Activity: Read the lines below and count those that have the word "each". Respond with the number only.

Collected data entries:

━━━━━━━━━━━━━━━━━━━━

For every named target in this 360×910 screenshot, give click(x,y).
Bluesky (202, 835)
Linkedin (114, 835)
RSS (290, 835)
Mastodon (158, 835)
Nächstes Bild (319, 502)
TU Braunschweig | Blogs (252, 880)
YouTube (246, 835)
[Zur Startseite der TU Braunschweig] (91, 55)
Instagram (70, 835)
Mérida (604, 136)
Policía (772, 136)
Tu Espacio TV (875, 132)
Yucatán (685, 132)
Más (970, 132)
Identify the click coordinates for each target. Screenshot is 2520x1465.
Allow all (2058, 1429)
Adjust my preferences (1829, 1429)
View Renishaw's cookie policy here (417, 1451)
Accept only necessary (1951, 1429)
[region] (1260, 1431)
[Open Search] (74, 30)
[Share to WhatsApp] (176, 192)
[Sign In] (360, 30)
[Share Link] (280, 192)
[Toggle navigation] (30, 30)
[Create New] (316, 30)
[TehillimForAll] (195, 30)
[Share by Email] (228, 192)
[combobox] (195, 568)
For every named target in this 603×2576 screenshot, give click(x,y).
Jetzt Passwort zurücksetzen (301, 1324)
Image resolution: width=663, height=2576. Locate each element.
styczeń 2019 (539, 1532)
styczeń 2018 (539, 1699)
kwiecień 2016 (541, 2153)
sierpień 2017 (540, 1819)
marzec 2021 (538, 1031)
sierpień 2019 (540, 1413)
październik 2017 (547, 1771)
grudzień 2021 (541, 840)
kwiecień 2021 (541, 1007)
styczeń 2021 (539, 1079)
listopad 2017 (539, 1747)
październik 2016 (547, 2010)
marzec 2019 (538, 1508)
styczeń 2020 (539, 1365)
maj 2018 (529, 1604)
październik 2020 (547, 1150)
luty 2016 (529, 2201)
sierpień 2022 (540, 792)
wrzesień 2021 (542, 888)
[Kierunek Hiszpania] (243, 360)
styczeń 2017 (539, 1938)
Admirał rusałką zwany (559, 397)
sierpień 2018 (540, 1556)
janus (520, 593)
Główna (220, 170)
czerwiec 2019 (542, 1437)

━━━━━━━━━━━━━━━━━━━━

Result of this task: 2